Earlier, President Zelenskiy said Ukrainian lines were holding. “We have nothing to lose but our own freedom,” he said in one of his regular video updates to the nation.

Russia has acknowledged nearly 500 of its soldiers killed since Putin sent his troops over the border on Feb. 24. Ukraine says it has killed nearly 9,000, though this cannot be confirmed.

Military analysts say Russia’s columns are now confined to roads as spring thaw turns Ukrainian ground to mud. Each day the main attack force lies stuck on the highway north of Kyiv, its condition deteriorates, said Michael Kofman, an expert on the Russian military at the Wilson Center in Washington DC.

In Borodyanka, a town 60 km (40 miles) northwest of Kyiv where local people repelled a Russian assault, burnt-out hulks of destroyed Russian armour were scattered on a highway, surrounded by buildings blasted into ruins.

“They started shooting from their APC towards the park in front of the post office,” a man said in the apartment where he was sheltering with his family, referring to a Russian armoured personnel carrier.

‘GIVE ME A MOLOTOV COCKTAIL’

“Then those bastards started the tank and started shooting into the supermarket which was already burned. It caught fire again. An old man ran outside like crazy, with big round eyes, and said ‘give me a Molotov cocktail! I just set their APC on fire!”

Emergency services in the eastern Chernihiv region said 33 bodies had been pulled from the rubble of a Russian air strike. Earlier, governor Viacheslav Chaus said at least nine people had been killed in an air strike that hit homes and two schools.
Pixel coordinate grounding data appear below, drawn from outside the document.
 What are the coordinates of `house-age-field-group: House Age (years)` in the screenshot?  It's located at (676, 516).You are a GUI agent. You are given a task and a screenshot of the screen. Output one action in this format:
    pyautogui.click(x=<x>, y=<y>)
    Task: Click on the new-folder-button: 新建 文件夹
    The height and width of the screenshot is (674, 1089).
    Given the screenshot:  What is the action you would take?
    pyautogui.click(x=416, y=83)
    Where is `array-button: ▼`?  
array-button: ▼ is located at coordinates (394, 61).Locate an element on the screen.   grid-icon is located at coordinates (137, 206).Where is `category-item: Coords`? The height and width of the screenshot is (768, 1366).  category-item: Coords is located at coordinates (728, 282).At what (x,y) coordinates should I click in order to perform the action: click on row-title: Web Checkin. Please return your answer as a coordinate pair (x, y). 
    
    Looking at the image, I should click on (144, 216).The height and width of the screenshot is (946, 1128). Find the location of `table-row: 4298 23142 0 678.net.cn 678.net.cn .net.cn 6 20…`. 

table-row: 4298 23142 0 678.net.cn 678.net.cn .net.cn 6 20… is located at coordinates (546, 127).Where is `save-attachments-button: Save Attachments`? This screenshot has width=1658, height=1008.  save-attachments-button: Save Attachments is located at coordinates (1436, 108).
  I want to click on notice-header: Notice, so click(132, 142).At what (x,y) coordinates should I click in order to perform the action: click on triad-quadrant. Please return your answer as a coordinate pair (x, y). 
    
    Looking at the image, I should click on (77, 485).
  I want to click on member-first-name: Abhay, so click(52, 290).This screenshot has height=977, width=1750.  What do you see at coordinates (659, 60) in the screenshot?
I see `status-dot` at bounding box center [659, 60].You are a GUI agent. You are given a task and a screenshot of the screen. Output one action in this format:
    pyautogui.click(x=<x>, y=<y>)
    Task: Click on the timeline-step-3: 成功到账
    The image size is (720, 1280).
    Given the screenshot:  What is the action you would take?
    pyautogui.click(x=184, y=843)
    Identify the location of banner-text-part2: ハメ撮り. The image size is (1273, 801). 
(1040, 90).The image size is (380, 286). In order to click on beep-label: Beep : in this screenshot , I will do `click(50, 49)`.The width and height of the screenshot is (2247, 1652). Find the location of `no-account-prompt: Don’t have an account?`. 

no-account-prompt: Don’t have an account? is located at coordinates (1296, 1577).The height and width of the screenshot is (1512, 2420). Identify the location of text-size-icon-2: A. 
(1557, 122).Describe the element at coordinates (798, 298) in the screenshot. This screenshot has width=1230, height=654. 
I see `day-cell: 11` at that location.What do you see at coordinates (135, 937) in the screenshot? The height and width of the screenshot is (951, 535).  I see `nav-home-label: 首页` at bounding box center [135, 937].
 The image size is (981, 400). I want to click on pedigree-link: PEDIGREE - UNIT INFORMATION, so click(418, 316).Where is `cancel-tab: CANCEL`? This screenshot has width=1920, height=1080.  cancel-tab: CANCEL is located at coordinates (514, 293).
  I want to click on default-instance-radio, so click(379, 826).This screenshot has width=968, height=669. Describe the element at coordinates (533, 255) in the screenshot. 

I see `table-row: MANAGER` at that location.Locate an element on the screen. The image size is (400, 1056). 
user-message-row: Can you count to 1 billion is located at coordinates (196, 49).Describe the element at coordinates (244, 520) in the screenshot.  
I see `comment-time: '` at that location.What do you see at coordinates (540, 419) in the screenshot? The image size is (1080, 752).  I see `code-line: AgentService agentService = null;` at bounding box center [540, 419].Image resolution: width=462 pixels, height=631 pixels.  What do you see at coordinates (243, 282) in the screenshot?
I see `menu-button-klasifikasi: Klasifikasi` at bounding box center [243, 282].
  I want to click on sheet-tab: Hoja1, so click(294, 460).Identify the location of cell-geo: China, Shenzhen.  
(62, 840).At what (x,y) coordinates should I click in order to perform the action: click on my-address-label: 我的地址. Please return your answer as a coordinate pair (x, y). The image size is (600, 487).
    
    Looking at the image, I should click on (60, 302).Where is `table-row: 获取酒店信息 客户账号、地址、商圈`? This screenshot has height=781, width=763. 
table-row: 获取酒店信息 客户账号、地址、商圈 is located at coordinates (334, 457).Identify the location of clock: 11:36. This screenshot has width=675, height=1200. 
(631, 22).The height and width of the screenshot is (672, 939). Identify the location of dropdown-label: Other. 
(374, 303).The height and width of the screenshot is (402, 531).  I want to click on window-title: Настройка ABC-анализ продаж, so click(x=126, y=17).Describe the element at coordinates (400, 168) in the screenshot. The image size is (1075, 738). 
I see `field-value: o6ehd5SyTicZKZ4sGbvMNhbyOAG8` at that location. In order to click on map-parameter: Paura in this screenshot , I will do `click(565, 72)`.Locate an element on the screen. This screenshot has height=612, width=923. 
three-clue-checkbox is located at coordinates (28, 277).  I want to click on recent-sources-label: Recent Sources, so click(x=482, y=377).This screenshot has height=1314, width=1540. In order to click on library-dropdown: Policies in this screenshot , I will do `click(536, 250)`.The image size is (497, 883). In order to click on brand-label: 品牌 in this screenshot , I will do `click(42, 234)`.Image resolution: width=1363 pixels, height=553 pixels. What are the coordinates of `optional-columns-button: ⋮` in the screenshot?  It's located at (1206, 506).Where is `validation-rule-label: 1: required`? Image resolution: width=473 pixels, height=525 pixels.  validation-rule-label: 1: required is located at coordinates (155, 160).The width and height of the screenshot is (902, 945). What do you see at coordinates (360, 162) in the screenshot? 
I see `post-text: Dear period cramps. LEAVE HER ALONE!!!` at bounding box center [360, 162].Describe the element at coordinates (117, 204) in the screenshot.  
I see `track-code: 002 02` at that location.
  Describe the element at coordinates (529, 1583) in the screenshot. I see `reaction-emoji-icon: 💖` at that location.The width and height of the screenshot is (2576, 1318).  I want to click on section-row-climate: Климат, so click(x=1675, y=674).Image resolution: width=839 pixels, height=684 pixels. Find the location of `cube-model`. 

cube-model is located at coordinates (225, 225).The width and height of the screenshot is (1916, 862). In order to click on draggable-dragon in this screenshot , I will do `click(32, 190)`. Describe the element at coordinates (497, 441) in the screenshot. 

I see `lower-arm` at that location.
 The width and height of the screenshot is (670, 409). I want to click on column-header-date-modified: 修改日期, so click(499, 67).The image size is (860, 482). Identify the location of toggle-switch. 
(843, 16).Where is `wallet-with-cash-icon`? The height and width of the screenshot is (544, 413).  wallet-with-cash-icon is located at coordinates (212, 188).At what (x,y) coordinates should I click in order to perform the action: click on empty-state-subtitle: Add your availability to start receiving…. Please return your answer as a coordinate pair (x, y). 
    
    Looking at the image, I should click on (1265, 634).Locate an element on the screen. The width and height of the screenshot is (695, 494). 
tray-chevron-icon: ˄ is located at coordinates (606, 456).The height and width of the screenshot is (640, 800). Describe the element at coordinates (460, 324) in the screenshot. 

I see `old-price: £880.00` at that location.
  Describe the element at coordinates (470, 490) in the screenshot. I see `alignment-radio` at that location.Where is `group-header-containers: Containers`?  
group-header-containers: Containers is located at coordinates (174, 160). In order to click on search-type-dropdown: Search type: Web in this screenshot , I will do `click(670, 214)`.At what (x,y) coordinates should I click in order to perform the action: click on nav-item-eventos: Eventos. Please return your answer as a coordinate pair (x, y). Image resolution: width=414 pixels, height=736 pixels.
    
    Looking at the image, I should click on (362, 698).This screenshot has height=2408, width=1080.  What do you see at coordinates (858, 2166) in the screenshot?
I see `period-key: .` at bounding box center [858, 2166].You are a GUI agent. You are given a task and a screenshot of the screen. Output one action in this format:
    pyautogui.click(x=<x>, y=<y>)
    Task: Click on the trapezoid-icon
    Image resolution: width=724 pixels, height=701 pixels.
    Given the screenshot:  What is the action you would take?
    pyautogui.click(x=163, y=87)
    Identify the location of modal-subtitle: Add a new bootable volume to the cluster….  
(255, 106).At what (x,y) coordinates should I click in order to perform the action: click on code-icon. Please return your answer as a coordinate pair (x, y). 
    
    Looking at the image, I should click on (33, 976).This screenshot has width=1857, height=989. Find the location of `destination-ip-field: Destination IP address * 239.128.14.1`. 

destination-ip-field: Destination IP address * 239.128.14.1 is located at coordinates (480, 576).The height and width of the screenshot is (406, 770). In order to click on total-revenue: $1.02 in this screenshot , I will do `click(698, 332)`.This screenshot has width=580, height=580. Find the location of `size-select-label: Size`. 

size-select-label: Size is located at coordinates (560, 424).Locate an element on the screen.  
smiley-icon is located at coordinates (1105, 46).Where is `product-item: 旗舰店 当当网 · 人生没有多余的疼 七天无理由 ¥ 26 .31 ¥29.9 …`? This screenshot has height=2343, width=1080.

Rescue work has been temporarily suspended due to heavy shelling in the area.

Two cargo ships came under apparent attack at Ukrainian ports. Six crew members were rescued at sea after an Estonian-owned ship exploded and sank off Odessa, and at least one crew member was killed in a blast on a Bangladeshi ship at Olvia.

Amid Moscow’s increasing diplomatic isolation, only Belarus, Eritrea, Syria and North Korea voted with Russia against an emergency resolution at the United Nations General Assembly condemning Moscow’s “aggression”.

Putin spoke by telephone to French President Emmanuel Macron on Thursday, telling him Russia would achieve its goals, including the demilitarisation and neutrality of Ukraine, the Kremlin said.

Macron told Putin “you are lying to yourself” about the government in Kyiv and the war would cost Russia dearly, a French official said.